▶ [What the exercise asks] What lines of the listing below contain the word "agent"? Copy each of them out.

▶ [The records]
☆ ☆ ☆ ☆ ☆
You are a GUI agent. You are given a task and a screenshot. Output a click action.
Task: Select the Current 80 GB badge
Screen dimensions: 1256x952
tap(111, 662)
☆ ☆ ☆ ☆ ☆
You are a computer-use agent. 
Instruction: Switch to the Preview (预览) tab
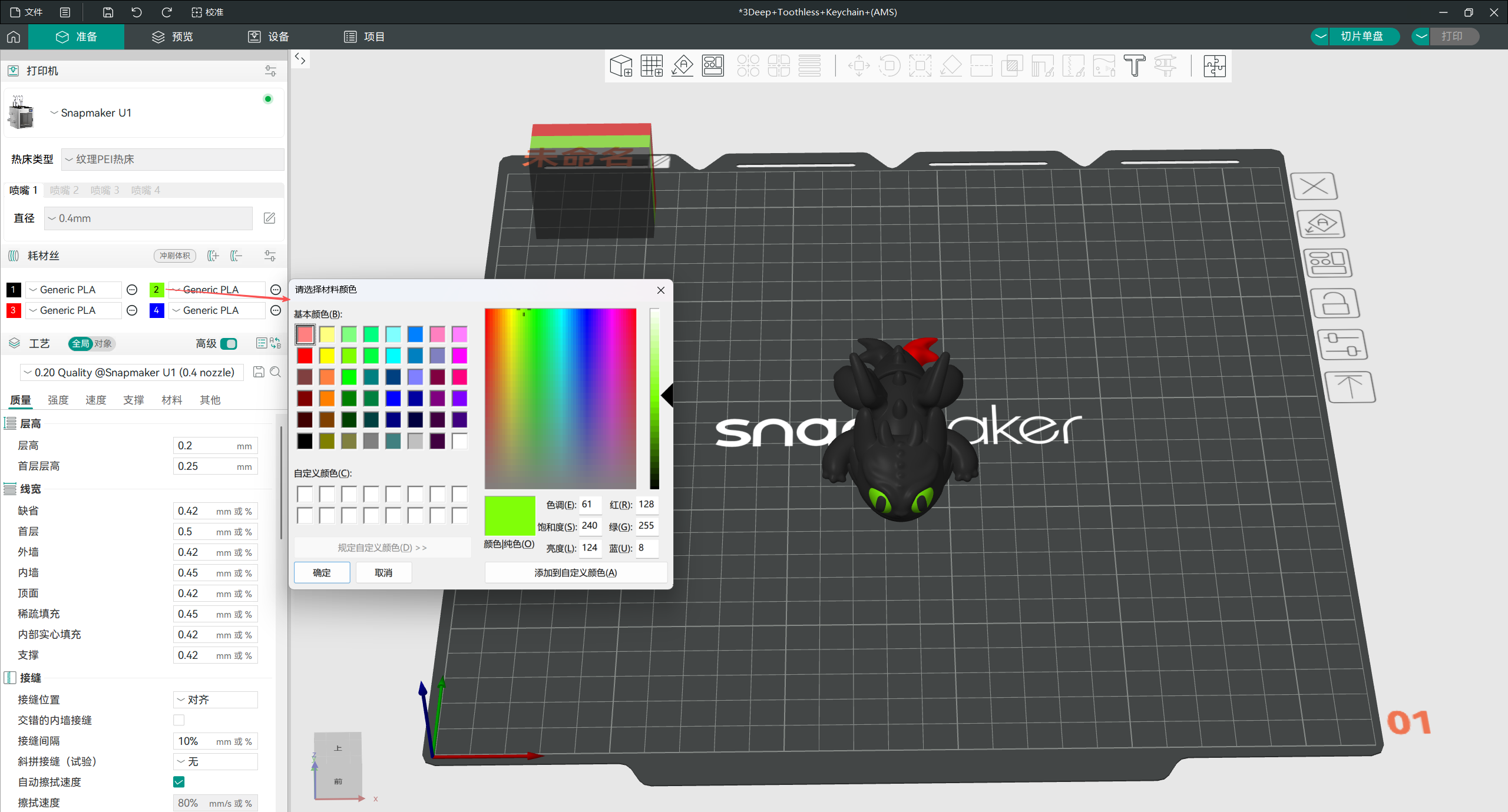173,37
☆ ☆ ☆ ☆ ☆
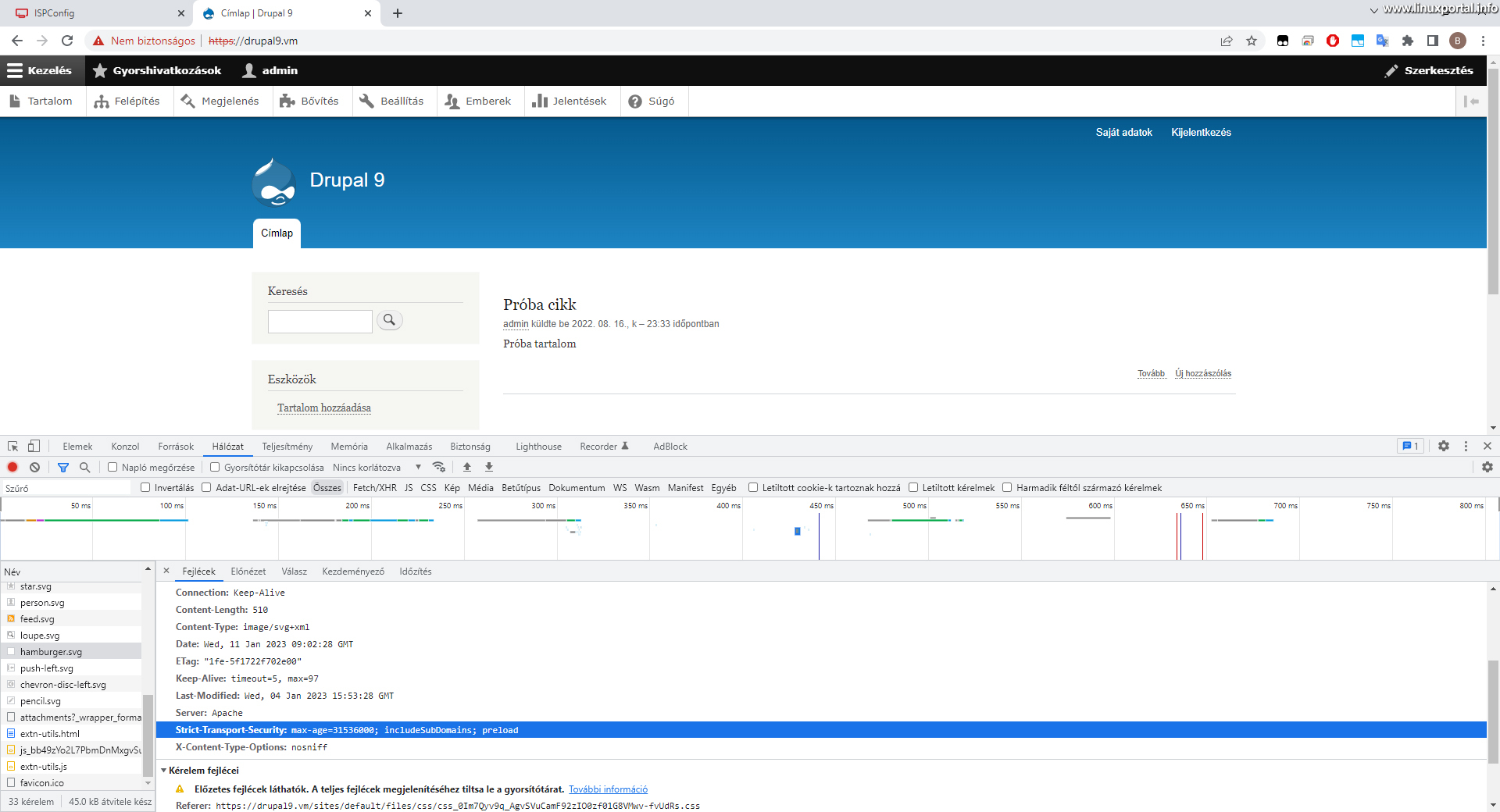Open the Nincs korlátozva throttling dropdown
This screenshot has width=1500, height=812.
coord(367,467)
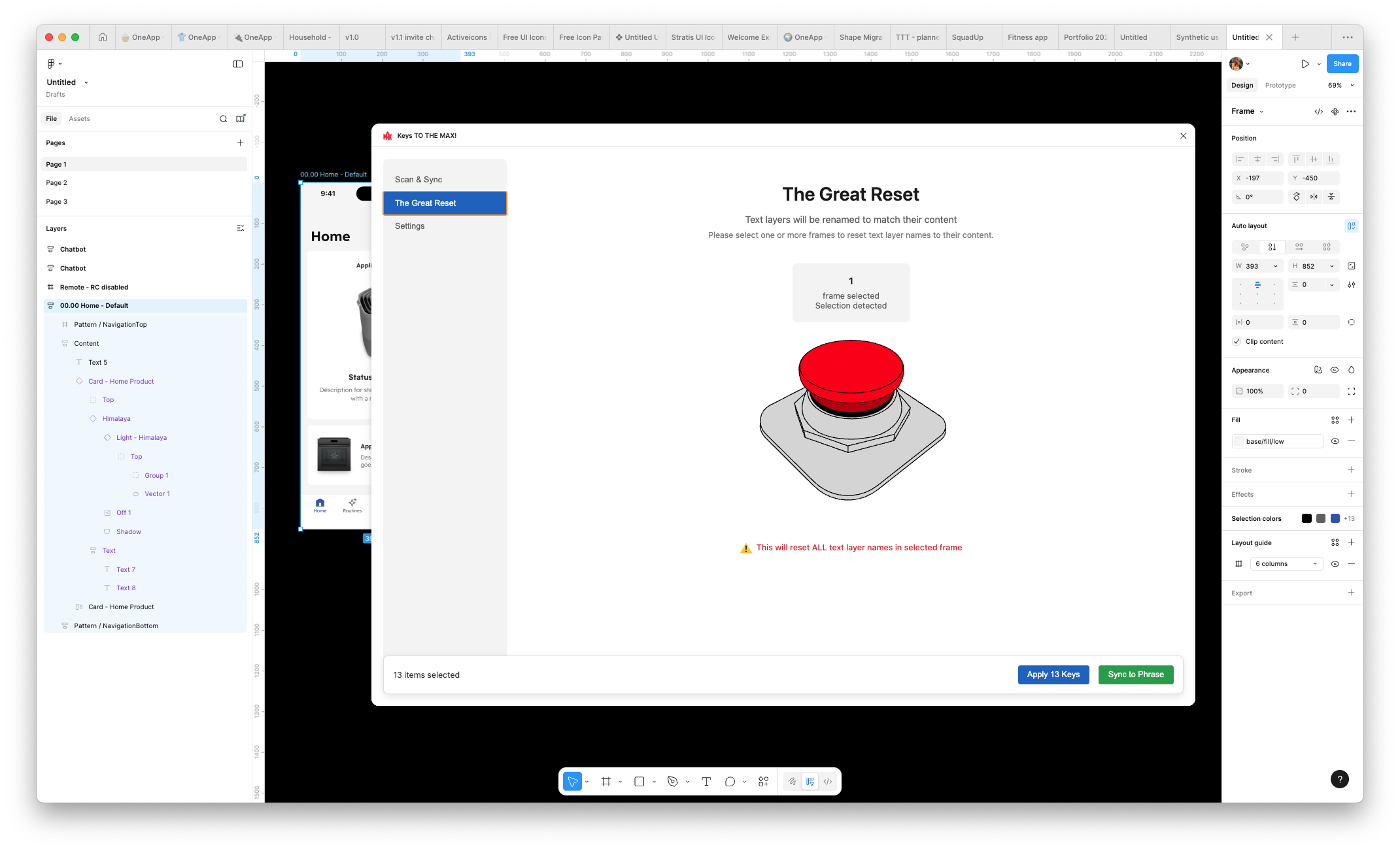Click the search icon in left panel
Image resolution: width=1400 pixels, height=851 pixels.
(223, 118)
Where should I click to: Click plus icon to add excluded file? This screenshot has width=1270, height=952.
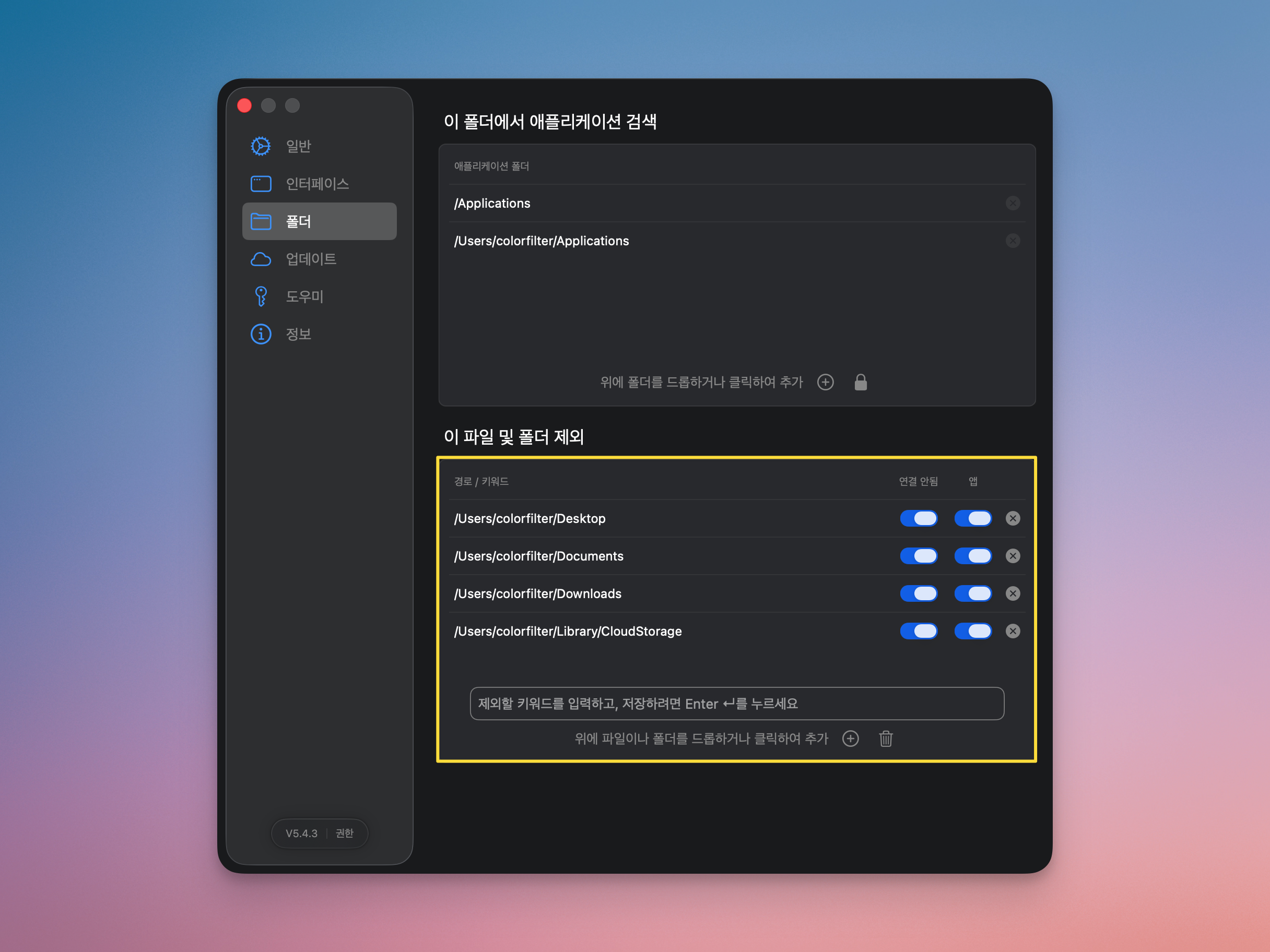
☆ ☆ ☆ ☆ ☆
▶ [Result for this task]
You are a GUI agent. You are given a task and a screenshot. Output a click action.
You are a computer-use agent. 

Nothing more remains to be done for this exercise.